Fluorescein Angiography in Retinopathy of Prematurity: Comparison of Infants Treated with Bevacizumab to Those with Spontaneous Regression

Abstract

Objective: Medium- and long-term sequelae of intravitreal bevacizumab (IVB) for type 1 retinopathy of prematurity (ROP) are uncertain. Our aim was to describe the fluorescein angiography (FA) findings in patients who received IVB as primary treatment for type 1 ROP and compare them to findings in patients with ROP that spontaneously regressed.

Design: Retrospective cohort.

Participants: Twenty-eight patients with a history of ROP who underwent fluorescein angiography between December 1, 2013, and July 31, 2018. Patients were divided into 2 groups based on whether they had received IVB or had ROP that spontaneously regressed.

Methods: We reviewed the angiograms in the 2 groups for neovascularization (NV) and other abnormal vascular patterns in both the periphery and the posterior pole.

Main outcome measures: Fluorescein angiography findings, including NV, peripheral, and macular vascular abnormalities.

Results: Forty eyes of 20 infants were included in the IVB group and 16 eyes of 8 infants in the untreated group. Median gestational age at birth was similar in the 2 groups (24.5 and 24.7 weeks, respectively; P = 0.44), as was the median birth weight (648.5 and 560.0 g, respectively; P = 0.26). Median postmenstrual age at the time of FA was 65.1 and 83.9 weeks, respectively (P = 0.0002). Review of angiograms demonstrated NV in 30.0% and 37.5% in the IVB and untreated cohorts, respectively (P = 0.75). Abnormal vascular patterns in the periphery were similar in both groups (100.0%), whereas posterior pole findings of vessels encroaching onto the fovea were more prevalent in the IVB cohort (65.0% vs. 25.0%; P = 0.009).

Conclusions: Fluorescein angiography after bevacizumab for ROP reveals abnormal vascular patterns in all eyes and NV in approximately one-third.
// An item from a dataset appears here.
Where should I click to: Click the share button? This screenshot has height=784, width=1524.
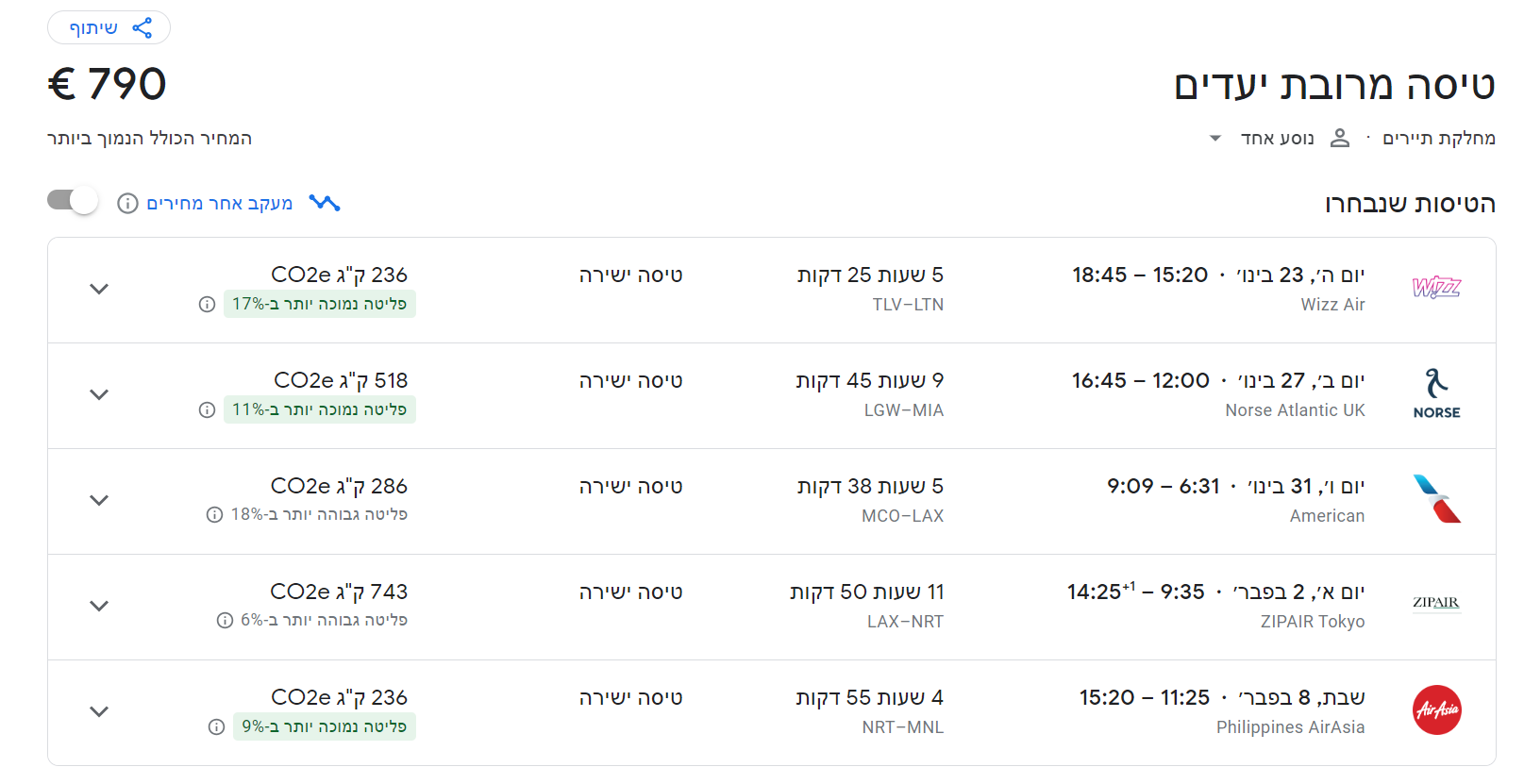pos(109,27)
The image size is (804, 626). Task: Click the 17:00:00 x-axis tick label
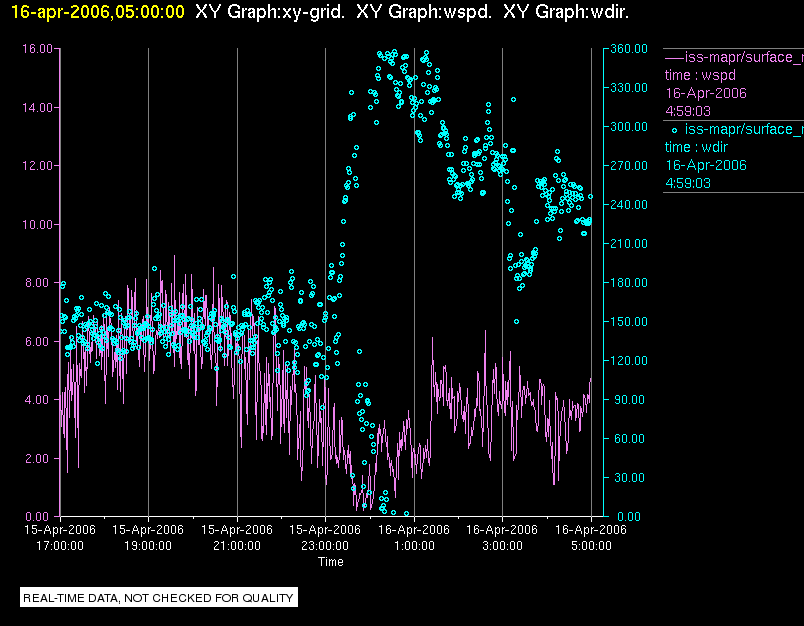point(60,546)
Similar abnormal vascular patterns on FA are seen at a similar prevalence after spontaneous regression of ROP. These findings suggest that the abnormal vascular patterns identified by FA in patients with ROP result from the disease process itself rather than as a result of exposure to anti-vascular endothelial growth factor medications.

Figure 1-

Fluorescein angiogram showing leakage (arrows) from vessels at the vascular-avascular junction in a patient from the anti-VEGF cohort (left) and untreated cohort (right)

Figure 2-

Fluorescein angiogram demonstrating recurrent neovascularization (arrows) in a patient with retinopathy of prematurity following intravitreal bevacizumab (left) Fluorescein angiogram showing neovascularization (arrow) in a 9-year-old from the untreated cohort presenting with spontaneous vitreous hemorrhage (right)

Figure 3-

Fluorescein angiogram demonstrating anomalous non-dichotomous branching and blunted vessel terminals in a patient from the anti-VEGF cohort (left) and untreated cohort (right)

Figure 4-

Fluorescein angiogram demonstrating an unusual double- blunted vascular pattern seen only in the anti-VEGF cohort

Figure 5-

Fluorescein angiogram demonstrating abnormal lacy or feathery capillary bed (seen best in the boxed area) in a patient from the anti-VEGF cohort (left) and untreated cohort (right)

Figure 6-

Fluorescein angiogram demonstrating vessel shunt (arrow) in a patient from the anti-VEGF cohort (left) and shunt vessel along vascular-avascular junction (arrow) in a patient from the untreated cohort (right)

Figure 7-

Fluorescein angiogram demonstrating vessels encroaching onto the fovea in a patient from the anti-VEGF cohort (left) and the untreated cohort (right)

Figure 8-

Fluorescein angiogram demonstrating vessels crossing the fovea in a patient from the anti-VEGF cohort (left) and from the untreated cohort (right)